▶ _Ejercicio 1_:
Según el artículo sobre la detención de Cienfuegos, ¿por qué hubo dudas desde el primer momento? Contesta en una a tres oraciones.
▶ _Ejercicio 2_:
Responde con base en el artículo sobre la detención de Cienfuegos:
(a) ¿En qué lugar lo detuvieron?
(b) ¿Quién le confirmó el hecho a Marcelo Ebrard?
(c) ¿Qué ex funcionario es juzgado en la misma corte de Nueva York?
▶ _Ejercicio 3_:
Sigue escribiendo el artículo sobre la detención de Cienfuegos a partir de su última oración.
=== Texto del artículo ===
Por: Gustavo Novaro García
El jueves por la noche nos sacudió una noticia bomba: el ex secretario de la Defensa Nacional durante el sexenio de Enrique Peña Nieto (2012-2018), Salvador Cienfuego Zepeda, había sido detenido en el aeropuerto de Los Ángeles, cuando viajaba con su familia, a solicitud de la agencia antinarcóticos estadounidense, conocida como DEA, por sus siglas en inglés.
Desde el primer momento surgieron dudas. El anuncio no provino de fuentes oficiales, si no que lo dio a conocer la ex corresponsal en México del The New York Times, Ginger Thompson, colaboradora ahora de la organización ProPublica. Posteriormente, el secretario de Relaciones Exteriores, Marcelo Ebrard, en un tuit la validó, al informar que el hecho se lo había confirmado el embajador Christopher Landau. En su conferencia mañanera del viernes 16, Andrés López señaló que 15 días antes Landau le había transmitido que Cienfuegos estaba bajo investigación, aunque en México no había ninguna carpeta abierta en la cual estuviera involucrado el general de cuatro estrellas.
Los cargos, que se conocerían poco después, incluían conspiración para introducir drogas a Estados Unidos y lavado de dinero. Se mencionaba que Cienfuegos había usado su cargo para fortalecer a un grupo, escisión del cártel de Sinaloa, que encabezaba Juan Francisco Patrón Sánchez, conocido como el H2. Además, Cienfuego Zepeda sería juzgado en la misma corte de Nueva York, a donde fue trasladado, en donde se enjuicia al ex secretario de Seguridad Pública, de Felipe Calderón, Genaro García Luna, arrestado en Texas el año pasado.
Durante el gobierno peñanista, nunca surgieron rumores de corrupción por parte de Cienfuegos. Por el contrario, se le consideraba muy comprometido en la lucha contra el crimen organizado; en tanto, grupos de izquierda lo acusaron de encubrir una matanza de delincuentes acaecida en el poblado de Tlataya en el estado de México en el 2014, y la participación de soldados en Iguala, cuando desaparecieron los estudiantes de la Escuela Normal de Ayotzinapa.
=== Datos del ejercicio ===
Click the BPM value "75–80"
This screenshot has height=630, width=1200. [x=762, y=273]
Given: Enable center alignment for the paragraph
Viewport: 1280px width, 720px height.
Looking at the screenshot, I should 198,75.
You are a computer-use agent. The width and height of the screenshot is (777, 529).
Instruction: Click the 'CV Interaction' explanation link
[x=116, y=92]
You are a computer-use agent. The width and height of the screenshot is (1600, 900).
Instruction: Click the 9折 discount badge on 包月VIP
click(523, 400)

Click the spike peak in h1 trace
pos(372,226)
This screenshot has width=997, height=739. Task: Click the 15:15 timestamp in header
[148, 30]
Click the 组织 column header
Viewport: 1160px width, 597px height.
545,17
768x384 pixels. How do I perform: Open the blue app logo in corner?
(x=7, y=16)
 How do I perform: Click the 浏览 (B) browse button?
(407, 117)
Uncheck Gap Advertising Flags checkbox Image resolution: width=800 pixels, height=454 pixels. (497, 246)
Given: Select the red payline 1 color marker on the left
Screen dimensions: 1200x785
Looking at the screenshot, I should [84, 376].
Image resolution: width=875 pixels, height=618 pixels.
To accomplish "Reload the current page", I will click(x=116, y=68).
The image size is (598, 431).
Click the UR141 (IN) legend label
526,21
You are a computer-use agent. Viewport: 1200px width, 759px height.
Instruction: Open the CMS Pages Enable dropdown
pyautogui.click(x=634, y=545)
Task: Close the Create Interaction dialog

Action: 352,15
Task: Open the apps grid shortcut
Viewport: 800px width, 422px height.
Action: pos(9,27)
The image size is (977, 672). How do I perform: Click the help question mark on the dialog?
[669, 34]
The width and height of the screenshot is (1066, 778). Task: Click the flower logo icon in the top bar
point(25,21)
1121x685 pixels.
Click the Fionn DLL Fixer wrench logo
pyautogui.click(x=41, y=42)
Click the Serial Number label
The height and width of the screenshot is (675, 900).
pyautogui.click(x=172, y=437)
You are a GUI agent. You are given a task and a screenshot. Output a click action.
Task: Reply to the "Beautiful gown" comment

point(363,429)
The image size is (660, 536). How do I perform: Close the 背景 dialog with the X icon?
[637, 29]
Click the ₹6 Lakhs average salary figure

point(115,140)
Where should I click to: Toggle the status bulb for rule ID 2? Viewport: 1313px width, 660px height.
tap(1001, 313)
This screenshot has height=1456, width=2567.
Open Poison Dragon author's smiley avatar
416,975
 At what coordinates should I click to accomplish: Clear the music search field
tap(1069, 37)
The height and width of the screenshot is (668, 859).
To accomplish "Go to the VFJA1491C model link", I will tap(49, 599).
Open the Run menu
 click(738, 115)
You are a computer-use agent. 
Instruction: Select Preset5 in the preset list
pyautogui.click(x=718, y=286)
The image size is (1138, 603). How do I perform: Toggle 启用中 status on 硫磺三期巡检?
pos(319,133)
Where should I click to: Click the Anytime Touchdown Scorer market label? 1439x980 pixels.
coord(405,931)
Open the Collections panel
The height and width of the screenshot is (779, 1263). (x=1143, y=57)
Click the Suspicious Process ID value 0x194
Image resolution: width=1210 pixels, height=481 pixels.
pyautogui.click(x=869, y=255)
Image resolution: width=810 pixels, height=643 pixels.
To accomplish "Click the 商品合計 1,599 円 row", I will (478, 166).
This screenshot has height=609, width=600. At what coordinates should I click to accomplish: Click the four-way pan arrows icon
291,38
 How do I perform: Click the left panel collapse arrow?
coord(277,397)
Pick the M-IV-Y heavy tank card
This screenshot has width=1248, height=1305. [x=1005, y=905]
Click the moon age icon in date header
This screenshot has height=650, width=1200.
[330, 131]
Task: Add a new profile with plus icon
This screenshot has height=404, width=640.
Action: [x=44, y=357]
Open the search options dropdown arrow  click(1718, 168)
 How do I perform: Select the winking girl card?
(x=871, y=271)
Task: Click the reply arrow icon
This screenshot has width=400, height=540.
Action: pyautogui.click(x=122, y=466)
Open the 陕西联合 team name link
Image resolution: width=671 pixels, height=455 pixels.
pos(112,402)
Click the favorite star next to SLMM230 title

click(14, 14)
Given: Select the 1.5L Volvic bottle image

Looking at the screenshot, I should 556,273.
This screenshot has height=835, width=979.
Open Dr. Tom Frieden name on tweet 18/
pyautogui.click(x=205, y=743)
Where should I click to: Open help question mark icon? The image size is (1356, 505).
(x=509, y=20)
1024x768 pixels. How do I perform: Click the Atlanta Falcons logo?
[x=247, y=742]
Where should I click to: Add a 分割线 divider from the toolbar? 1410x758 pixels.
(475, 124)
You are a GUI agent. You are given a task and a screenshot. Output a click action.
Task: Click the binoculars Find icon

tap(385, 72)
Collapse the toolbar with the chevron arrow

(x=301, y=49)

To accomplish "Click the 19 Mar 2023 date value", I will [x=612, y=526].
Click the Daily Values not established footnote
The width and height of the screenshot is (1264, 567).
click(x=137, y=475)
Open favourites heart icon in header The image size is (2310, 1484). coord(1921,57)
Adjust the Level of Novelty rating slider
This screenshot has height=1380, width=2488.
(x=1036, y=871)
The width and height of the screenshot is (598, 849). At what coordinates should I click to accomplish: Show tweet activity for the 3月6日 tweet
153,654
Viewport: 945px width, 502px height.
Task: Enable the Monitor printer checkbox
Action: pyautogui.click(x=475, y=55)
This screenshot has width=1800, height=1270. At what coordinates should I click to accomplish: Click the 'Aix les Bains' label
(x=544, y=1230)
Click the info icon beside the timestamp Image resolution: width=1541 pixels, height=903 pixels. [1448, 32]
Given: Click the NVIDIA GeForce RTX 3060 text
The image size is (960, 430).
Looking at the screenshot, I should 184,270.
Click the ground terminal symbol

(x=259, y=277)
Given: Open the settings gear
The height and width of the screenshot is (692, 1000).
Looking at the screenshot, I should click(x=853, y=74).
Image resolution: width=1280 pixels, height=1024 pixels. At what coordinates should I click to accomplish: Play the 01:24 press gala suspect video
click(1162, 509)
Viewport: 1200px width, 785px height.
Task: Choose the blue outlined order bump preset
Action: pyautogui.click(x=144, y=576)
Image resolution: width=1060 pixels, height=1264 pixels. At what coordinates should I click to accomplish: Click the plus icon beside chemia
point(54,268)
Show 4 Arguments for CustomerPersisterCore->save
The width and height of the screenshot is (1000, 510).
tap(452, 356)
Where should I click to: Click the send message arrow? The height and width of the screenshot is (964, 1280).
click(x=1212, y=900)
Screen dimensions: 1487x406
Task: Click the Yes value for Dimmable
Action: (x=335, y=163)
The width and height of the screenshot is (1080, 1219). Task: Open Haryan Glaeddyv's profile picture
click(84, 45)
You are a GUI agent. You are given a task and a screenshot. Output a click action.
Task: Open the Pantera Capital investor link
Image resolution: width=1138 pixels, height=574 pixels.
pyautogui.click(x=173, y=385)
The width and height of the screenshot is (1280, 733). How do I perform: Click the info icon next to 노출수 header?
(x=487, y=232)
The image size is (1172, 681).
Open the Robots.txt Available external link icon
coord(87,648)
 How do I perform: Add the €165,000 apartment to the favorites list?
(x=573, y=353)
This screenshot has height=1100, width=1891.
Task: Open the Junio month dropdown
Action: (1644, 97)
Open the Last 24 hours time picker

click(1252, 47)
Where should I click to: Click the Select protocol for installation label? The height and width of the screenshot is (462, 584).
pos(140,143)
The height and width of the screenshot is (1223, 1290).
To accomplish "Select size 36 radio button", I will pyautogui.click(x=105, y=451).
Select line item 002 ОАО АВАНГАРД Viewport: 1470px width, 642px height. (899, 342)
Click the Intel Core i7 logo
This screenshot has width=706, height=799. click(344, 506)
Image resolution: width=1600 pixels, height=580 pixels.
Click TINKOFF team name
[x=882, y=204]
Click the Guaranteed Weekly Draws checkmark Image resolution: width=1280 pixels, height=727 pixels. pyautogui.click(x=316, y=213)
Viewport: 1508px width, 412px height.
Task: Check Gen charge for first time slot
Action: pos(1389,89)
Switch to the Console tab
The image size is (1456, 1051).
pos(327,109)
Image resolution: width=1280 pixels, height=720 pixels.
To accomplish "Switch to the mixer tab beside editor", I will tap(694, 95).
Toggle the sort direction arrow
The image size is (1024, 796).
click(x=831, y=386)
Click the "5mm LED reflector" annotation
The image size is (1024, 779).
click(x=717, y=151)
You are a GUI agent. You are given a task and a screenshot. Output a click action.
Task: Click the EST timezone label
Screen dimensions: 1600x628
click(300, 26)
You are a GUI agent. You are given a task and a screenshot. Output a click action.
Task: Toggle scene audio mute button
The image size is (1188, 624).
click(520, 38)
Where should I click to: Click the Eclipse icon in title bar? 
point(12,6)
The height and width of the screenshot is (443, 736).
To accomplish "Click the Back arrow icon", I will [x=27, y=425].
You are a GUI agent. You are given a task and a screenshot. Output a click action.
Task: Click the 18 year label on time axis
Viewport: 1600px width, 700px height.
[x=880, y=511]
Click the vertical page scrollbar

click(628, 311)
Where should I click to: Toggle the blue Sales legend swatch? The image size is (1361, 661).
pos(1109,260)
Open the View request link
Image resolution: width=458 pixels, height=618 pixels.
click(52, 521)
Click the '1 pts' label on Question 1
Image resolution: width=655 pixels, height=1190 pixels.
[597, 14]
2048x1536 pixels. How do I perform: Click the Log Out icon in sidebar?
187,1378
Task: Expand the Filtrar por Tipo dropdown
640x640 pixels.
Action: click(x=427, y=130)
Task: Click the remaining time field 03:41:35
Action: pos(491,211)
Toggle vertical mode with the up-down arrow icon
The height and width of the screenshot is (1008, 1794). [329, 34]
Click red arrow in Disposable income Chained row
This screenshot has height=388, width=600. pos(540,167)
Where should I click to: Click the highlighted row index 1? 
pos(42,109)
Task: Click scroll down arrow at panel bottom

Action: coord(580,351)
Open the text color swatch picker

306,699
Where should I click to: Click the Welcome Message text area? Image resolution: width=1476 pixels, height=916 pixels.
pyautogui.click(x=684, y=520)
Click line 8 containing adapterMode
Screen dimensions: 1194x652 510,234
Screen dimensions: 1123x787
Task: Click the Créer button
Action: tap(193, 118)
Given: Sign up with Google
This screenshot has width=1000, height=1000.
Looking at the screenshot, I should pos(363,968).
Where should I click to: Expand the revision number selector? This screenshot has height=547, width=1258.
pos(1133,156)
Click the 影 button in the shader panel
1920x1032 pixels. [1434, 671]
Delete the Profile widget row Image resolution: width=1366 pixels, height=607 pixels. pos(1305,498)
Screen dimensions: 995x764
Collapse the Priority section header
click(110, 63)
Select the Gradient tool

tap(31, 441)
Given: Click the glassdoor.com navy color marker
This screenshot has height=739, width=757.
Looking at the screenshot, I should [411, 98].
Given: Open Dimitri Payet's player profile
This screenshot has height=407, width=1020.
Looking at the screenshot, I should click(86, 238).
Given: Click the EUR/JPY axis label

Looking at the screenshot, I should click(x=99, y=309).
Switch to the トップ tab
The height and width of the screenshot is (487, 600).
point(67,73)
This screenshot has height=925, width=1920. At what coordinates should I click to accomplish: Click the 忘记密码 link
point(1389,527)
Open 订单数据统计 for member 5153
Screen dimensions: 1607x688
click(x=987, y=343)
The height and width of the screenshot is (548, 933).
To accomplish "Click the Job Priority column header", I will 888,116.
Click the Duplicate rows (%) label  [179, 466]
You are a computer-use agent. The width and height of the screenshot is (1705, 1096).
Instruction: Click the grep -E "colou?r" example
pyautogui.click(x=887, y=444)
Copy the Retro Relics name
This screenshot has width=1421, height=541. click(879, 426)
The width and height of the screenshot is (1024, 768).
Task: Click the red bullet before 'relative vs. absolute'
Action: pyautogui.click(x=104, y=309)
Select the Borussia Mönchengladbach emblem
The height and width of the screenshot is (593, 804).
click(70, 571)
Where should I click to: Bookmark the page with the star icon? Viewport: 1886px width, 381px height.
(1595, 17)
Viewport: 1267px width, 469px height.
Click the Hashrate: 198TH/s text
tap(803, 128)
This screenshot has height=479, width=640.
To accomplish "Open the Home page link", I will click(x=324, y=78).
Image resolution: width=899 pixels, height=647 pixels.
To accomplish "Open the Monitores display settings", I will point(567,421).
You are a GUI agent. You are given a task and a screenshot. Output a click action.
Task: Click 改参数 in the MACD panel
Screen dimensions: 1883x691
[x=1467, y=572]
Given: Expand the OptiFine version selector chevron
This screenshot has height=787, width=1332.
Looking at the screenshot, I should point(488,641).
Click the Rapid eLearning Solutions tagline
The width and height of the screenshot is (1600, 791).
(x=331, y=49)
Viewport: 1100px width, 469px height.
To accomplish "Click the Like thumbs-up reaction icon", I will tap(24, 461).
===
▶ _Espacio de respuesta 1_:
Hubo dudas porque el anuncio no vino de fuentes oficiales. Lo dio a conocer Ginger Thompson, ex corresponsal en México del The New York Times y ahora colaboradora de ProPublica.

▶ _Espacio de respuesta 2_:
(a) En el aeropuerto de Los Ángeles.
(b) El embajador Christopher Landau.
(c) Genaro García Luna, ex secretario de Seguridad Pública de Felipe Calderón.

▶ _Espacio de respuesta 3_:
El daño a la reputación a las fuerzas armadas nacionales es el más grave en memoria reciente. En 1990 el entonces secretario de Marina de Carlos Salinas de Gortari, Mauricio Scheleske, renunció en medio de la sospecha, el primero en no concluir un gobierno desde Rodolfo Sánchez Taboada, muerto en el cargo en 1955, aunque oficialmente lo hizo por razones familiares.
A raíz del secuestro y asesinato del agente de la DEA, Enrique “Kiki” Camarena, el entonces procurador de Justicia de EU, William Barr advirtió que pediría la extradición de los ex secretarios de Defensa y Gobernación de Miguel de la Madrid, Juan Arévalo Gardoqui y Manuel Bartlett Díaz y del exprocurador Enrique Alvarez del Castillo, pero eso no ocurrió.
De mayor relevancia y un caso concreto, ocurrió cuando con el encarcelamiento en 1997, del general Jesús Gutiérrez Rebollo acusado de brindar protección al capo Amado Carrillo Fuentes. Gutiérrez Rebollo era entonces el zar antidrogas del país. Murió en el hospital central militar en diciembre de 2013.
Desde la rendición de Antonio López de Santa Anna tras la batalla de San Jacinto, en abril de 1836, ningún general mexicano de tan alto rango e importancia había sido capturado y humillado por los organismos militares o policiacos del vecino del norte.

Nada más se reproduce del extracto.